Effectivement, le 22 octobre 1956, a été commis le premier acte de piraterie international par le gouvernement français de Guy Mollet. En déplacement à Londres, ce dernier endosse la décision prise par son secrétaire d’Etat à la défense de détourner un DC3 civil d’air Atlas marocain piloté par un Français et transportant à son bord quatre chefs historiques algériens, Ben Bella, Ait Ahmed, Boudiaf et Khider accompagnés du professeur Mostefa Lacharef.
Les dirigeants du FLN devaient se rendre à Tunis pour assister à un sommet arabe sur invitation du président Bourguiba. Un déplacement hautement important et secret, visant à trouver une solution à la guerre d’Algérie et son indépendance…
Dans les coulisses de cet événement historique tant controversé, le documentaire relate les étapes de ce vol au départ de Rabat où le Roi Mohamed V prend sous sa protection et sa responsabilité la délégation algérienne.
Malheureusement, et au dernier moment avant le décollage de la Capitale marocaine, un changement de programme est annoncé. Le Roi est invité à prendre un autre aéronef sans les Algériens.
Le monarque marocain survole l’espace algérien sans problème, quant à la délégation algérienne, un DC3 d’Air Atlas Maroc sera mis à sa disposition avec un parcours assez inédit et un retard pesant, allant jusqu’à lui faire faire une escale imprévue aux Baléares. Les passagers ne s’inquiètent pas outre mesure. Lorsque l’avion redécolle, personne ne se doute que la décision a été prise par les autorités françaises, avec l’aval de Guy Mollet, d’intercepter leur avion en le faisant atterrir non pas à Tunis, mais à Alger.
À la tombée de la nuit, le DC3 se pose sur le tarmac de l’aéroport d’Alger. Les cinq dirigeants du FLN sont arrêtés et transférés en détention “spéciale” vers la prison parisienne de la Santé, puis vers le fort Liédot dans une île (Aix-La Rochelle).
Considéré comme des prisonniers de marque, les représentants du FLN n’ont cessé de communiquer avec leurs réseaux, et ce, malgré leur détention qui a marqué les esprits.
De mars 1959 à mai 1961, le fort Liédot sera une plateforme de négociations avec, pour interlocuteurs-visiteurs, une multitude d’avocats, chefs politiques, le roi du Maroc, Bouteflika, des émissaires de pays frères à l’Algérie et même l’Élysée. Bien que détenus en France, ces chefs historiques demeurent à la tête politique du FLN, aussi, c’est avec eux que le pouvoir gaulliste conclura en 1962 les accords d’Evian.
Quelles autorités civiles couvrent les militaires ? Pourquoi les captifs échappent-ils à la guillotine ? Comment se déroulent leurs six années de détention ?

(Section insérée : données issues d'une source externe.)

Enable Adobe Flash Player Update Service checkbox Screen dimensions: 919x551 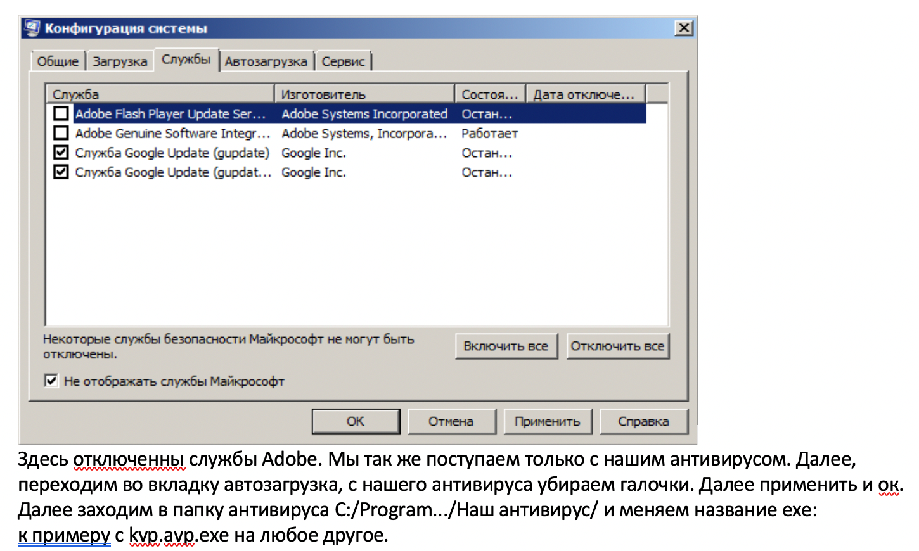click(x=61, y=114)
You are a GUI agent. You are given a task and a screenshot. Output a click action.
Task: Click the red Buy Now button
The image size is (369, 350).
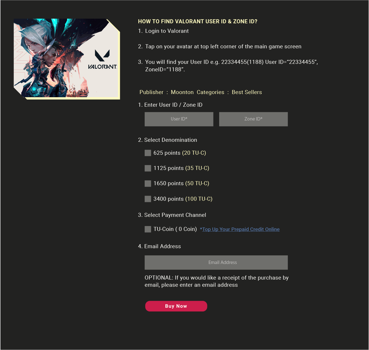(176, 306)
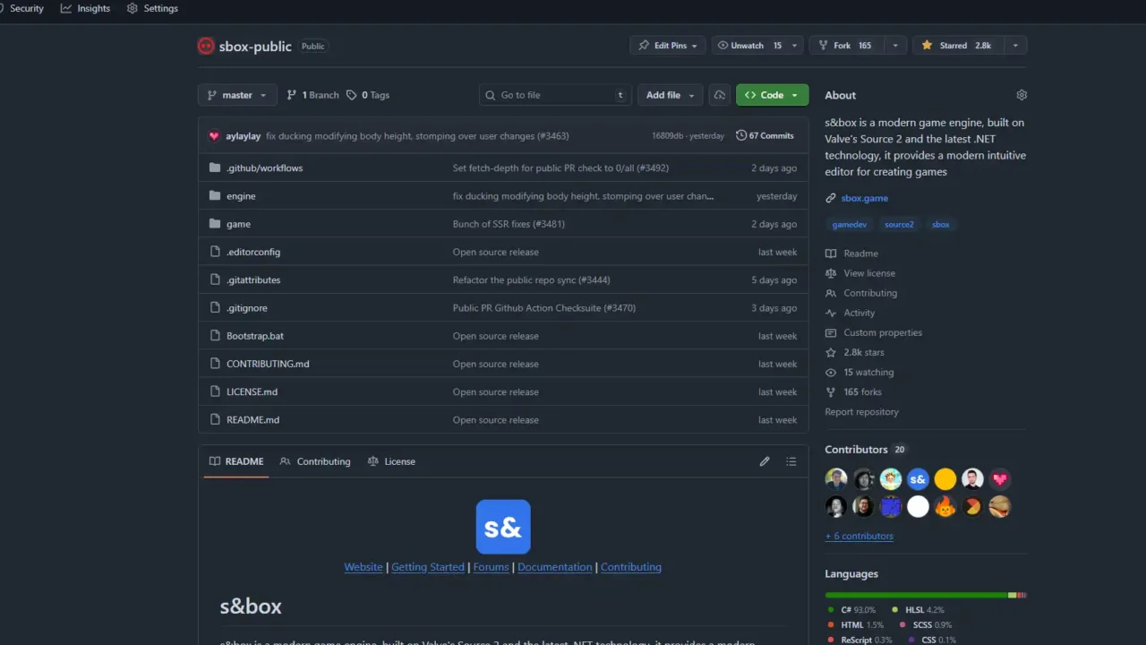This screenshot has height=645, width=1146.
Task: Expand the green Code dropdown
Action: pos(794,94)
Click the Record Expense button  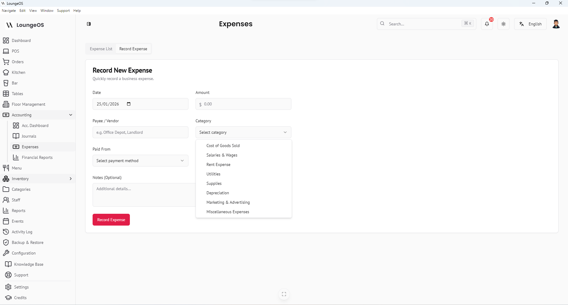pos(111,220)
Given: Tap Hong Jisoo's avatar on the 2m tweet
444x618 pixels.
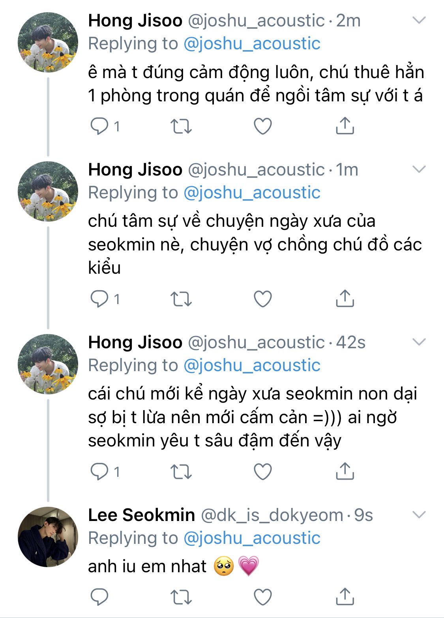Looking at the screenshot, I should click(48, 42).
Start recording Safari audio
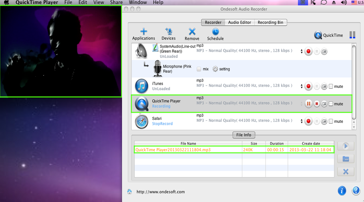Image resolution: width=364 pixels, height=202 pixels. pyautogui.click(x=308, y=121)
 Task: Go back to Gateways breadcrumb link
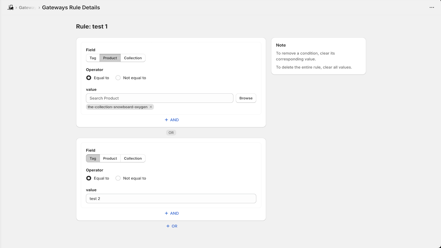[27, 8]
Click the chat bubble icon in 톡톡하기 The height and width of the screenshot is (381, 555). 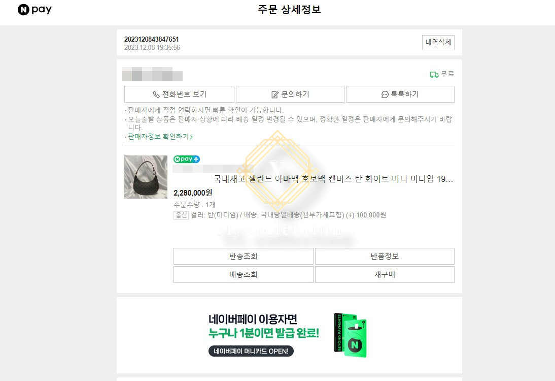click(385, 94)
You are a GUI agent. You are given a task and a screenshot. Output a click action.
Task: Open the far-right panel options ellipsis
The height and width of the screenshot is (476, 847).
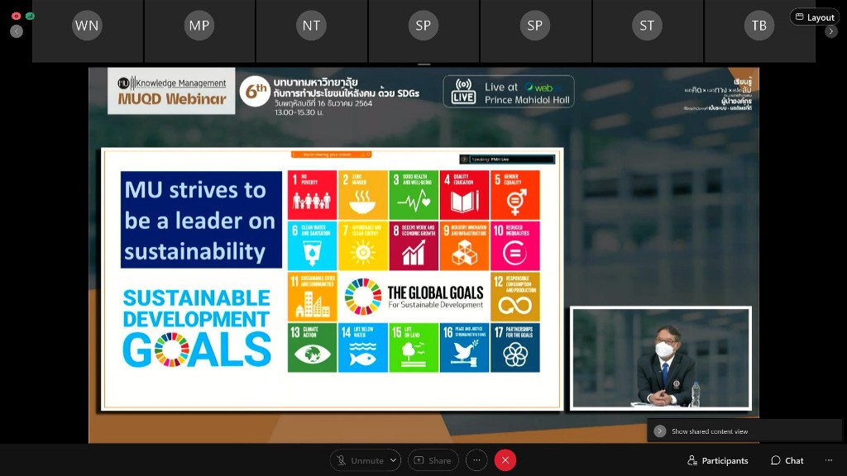coord(829,460)
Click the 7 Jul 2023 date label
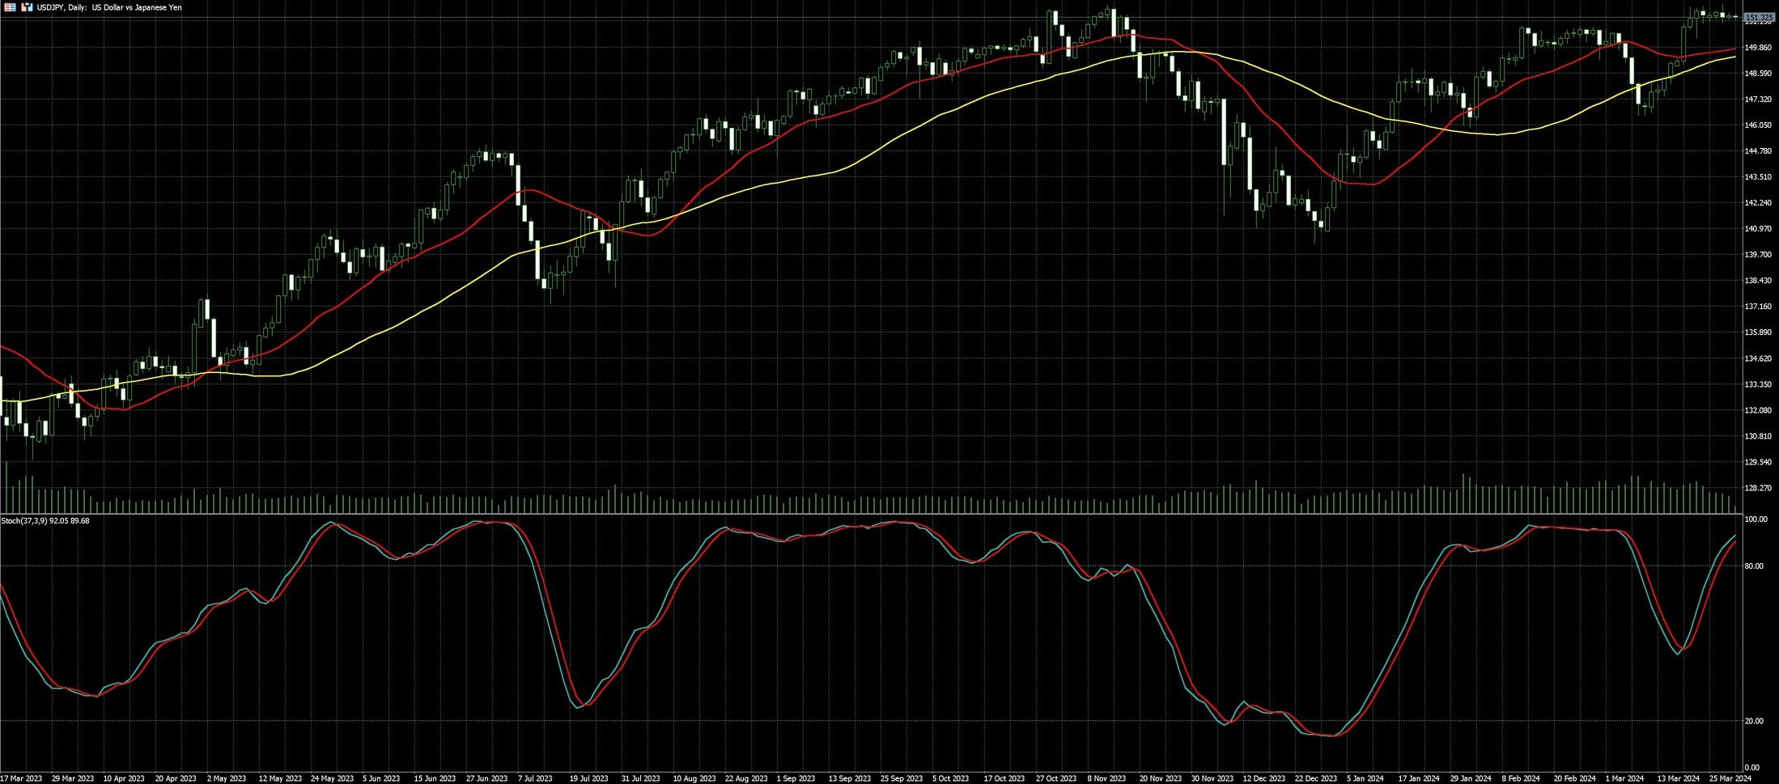The width and height of the screenshot is (1779, 784). point(535,778)
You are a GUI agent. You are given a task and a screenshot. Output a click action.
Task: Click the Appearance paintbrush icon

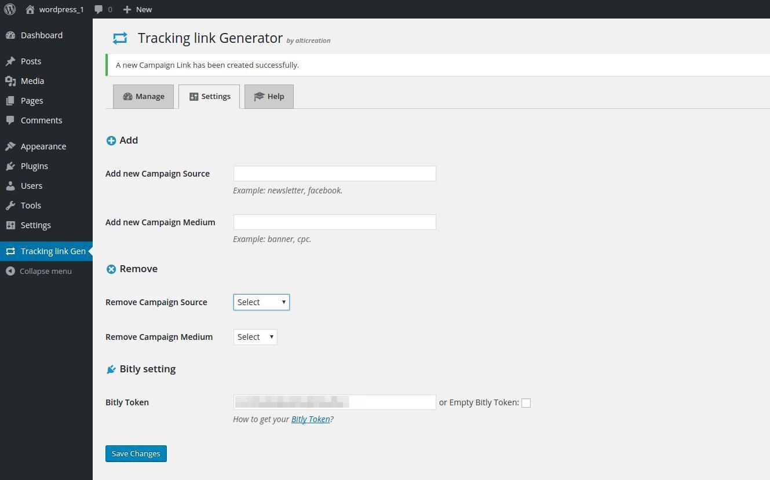(10, 146)

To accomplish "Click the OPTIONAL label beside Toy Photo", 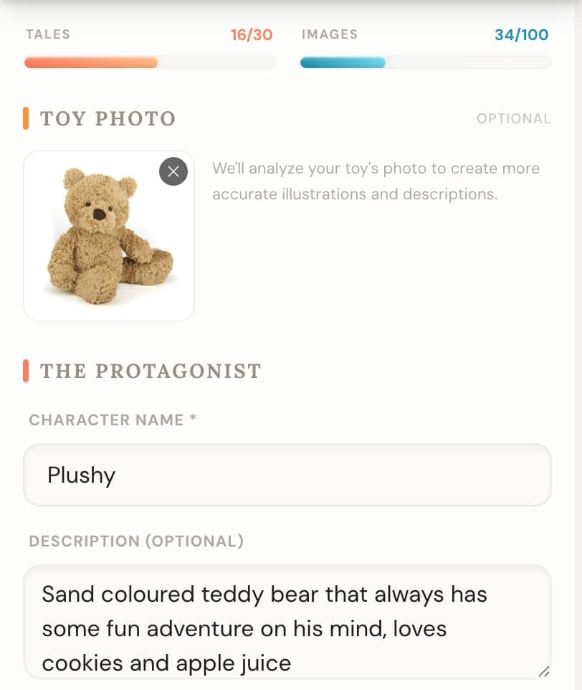I will coord(513,118).
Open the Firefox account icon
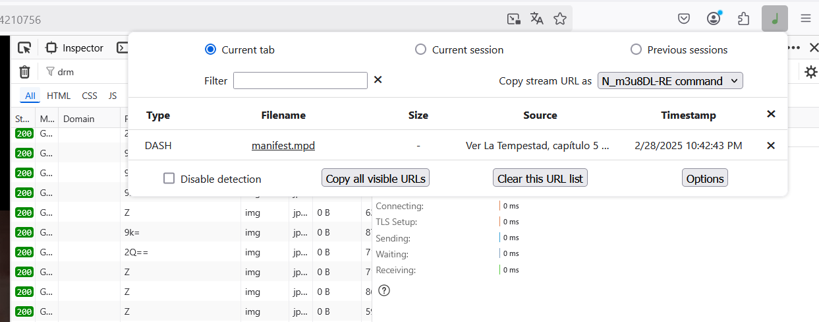The image size is (819, 322). click(714, 18)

Pourquoi deviennent-ils les artisans de la paix ? Le film enquête d’abord sur cet acte improvisé de piraterie aérienne destiné à ruiner les chances d’une paix négociée.
Dans ce documentaire, plusieurs historiens éclairent les ambiguïtés françaises tant sous la IVe que sous la Ve République.
Un documentaire éclairé par un faisceau d’archives et de témoignages dans lesquels le réalisateur Salah Laddi met à jour une vérité historique sur le premier acte de terrorisme aérien français.